--- TASK INPUTS Enclosed Below ---

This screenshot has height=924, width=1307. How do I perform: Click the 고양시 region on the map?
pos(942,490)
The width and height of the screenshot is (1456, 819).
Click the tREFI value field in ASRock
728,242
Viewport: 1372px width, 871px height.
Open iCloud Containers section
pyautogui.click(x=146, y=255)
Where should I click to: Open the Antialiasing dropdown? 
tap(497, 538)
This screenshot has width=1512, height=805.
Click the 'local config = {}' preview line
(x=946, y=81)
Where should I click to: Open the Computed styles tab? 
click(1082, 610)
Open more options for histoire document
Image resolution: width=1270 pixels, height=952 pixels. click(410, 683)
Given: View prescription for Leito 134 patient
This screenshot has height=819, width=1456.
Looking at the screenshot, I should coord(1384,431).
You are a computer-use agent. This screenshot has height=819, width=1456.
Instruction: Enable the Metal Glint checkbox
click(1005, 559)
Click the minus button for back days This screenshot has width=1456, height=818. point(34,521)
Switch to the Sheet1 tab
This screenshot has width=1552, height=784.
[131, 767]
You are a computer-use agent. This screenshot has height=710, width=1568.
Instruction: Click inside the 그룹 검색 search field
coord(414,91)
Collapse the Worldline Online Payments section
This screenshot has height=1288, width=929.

--- End of Enclosed TASK INPUTS ---

AIM OF THE TASK: With the line containing "Collapse the Worldline" as the first, output each line through the final line of the entries above, exactly.

ANSWER:
Collapse the Worldline Online Payments section
This screenshot has height=1288, width=929.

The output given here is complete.